Healthcare must be a relationship of relatively equal give and take. It is the job of the athlete to listen to and execute the plan of their health professional. But it is the job of the healthcare professional to earn the trust of the athlete before this relationship can be assumed. In my book, in order to qualify as being adequately suited for an athlete’s needs, the health professional must be knowledgeable in the sport in which the athlete participates or be willing to learn the demands of that sport, and is willing to work with the athlete to accomplish their goals. By that definition, we can now see why finding a good healthcare provider is so hard for strength athletes. Strength athletics are still seen by many in the healthcare industry as taboo, reckless sports, and are quickly blamed for the cause of all the athlete’s problems. The recreational runner is applauded for their toughness of being able to run a 10K, whereas the strength athlete pushing for an elite total is scorned. Don’t you know lifting is bad for you!? I digress.

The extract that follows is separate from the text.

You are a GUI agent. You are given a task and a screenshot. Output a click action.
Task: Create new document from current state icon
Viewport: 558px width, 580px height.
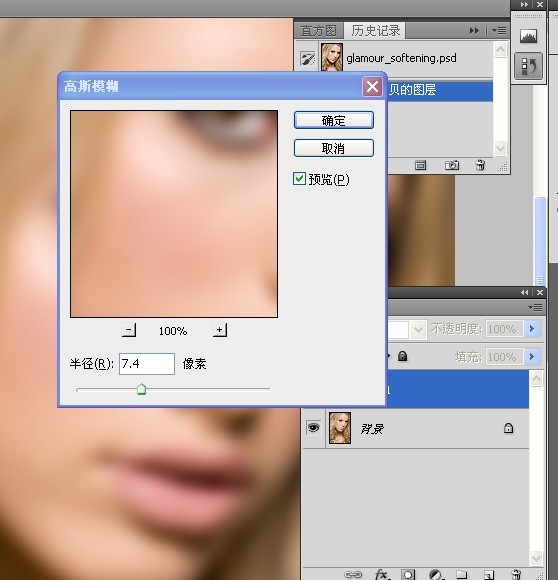click(420, 165)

RECENT: Why Big Air Is the Key to a Bigger Total

Because of this scenario above, most strength athletes either take matters into their own hands or seek advice from other lifters to rehab and troubleshooting an injury. Now, don’t assume my previous rant lets the athlete off the hook when it comes to their handling of an injury. This is as appalling as the doctor who perches up on the throne of their medical degree and tells you that squatting is bad for your knees. 

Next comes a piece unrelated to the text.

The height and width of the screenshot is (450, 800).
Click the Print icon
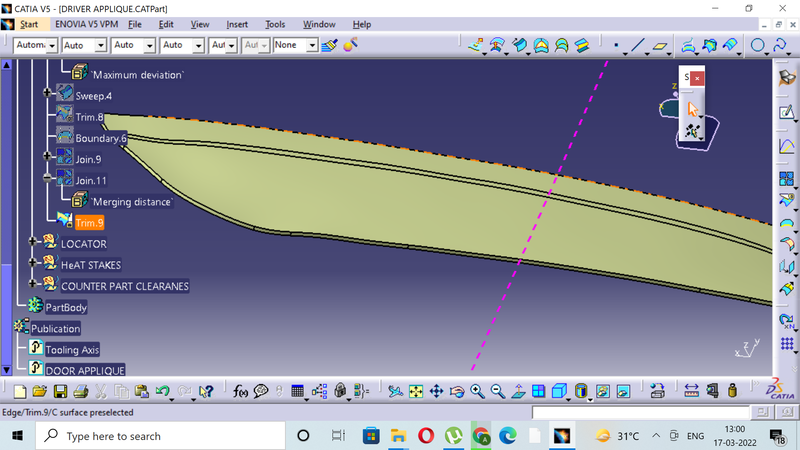pyautogui.click(x=80, y=391)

The best scenario for any athlete is to have an outlet to qualified healthcare professionals and coaches who can empathize with the demands of their sport and are capable of determining not only the severity of an injury, but more importantly, the cause. Once the cause is identified, a good healthcare provider should educate their athletes to better understand their body, work with the athlete to develop a plan for treatment, and help prevent future injury occurrence.

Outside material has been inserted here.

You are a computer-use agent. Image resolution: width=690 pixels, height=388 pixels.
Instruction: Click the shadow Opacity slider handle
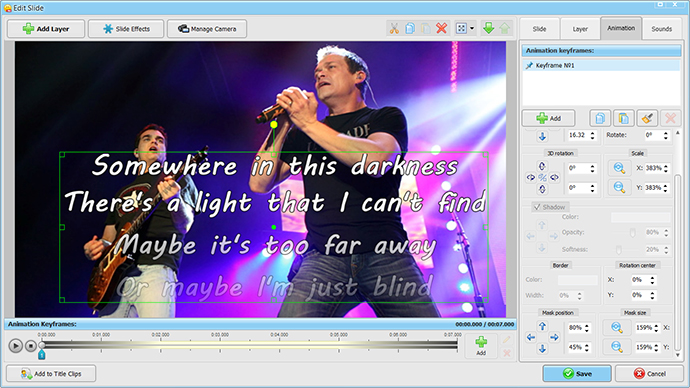click(632, 233)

Don’t have anyone in your area whom you can trust to do that? That is okay. Best case scenarios are rarely reality, and the reality is that too many strength athletes are either distrusting of their current pool of local healthcare providers or too hardheaded to go to one in the first place. If you must wade through the dark waters of troubleshooting an injury, this resource is here to help make sure you don’t drown.



Before we begin the Troubleshooting Strength Injuries Series, it is very important to note that the intent of this series is to educate and provide guidelines for strength athletes to be able to gain better insight on troubleshooting an injury – not to self-diagnose. The goal of this troubleshooting process is to help the athlete develop a basic understanding of how injury occurs, identify the causative factors of an injury, and provide basic principles of how to modify activities of daily living and training to work through these injuries. This troubleshooting series will also provide better competence in distinguishing a mild injury that can be worked through from a more significant injury in which you should seek professional help. Chronic wear and tear and improper movement cause many injuries in sports and life. If these causative factors are addressed during the early manifestations of an injury, the condition can often be worked around and a significant injury can be prevented.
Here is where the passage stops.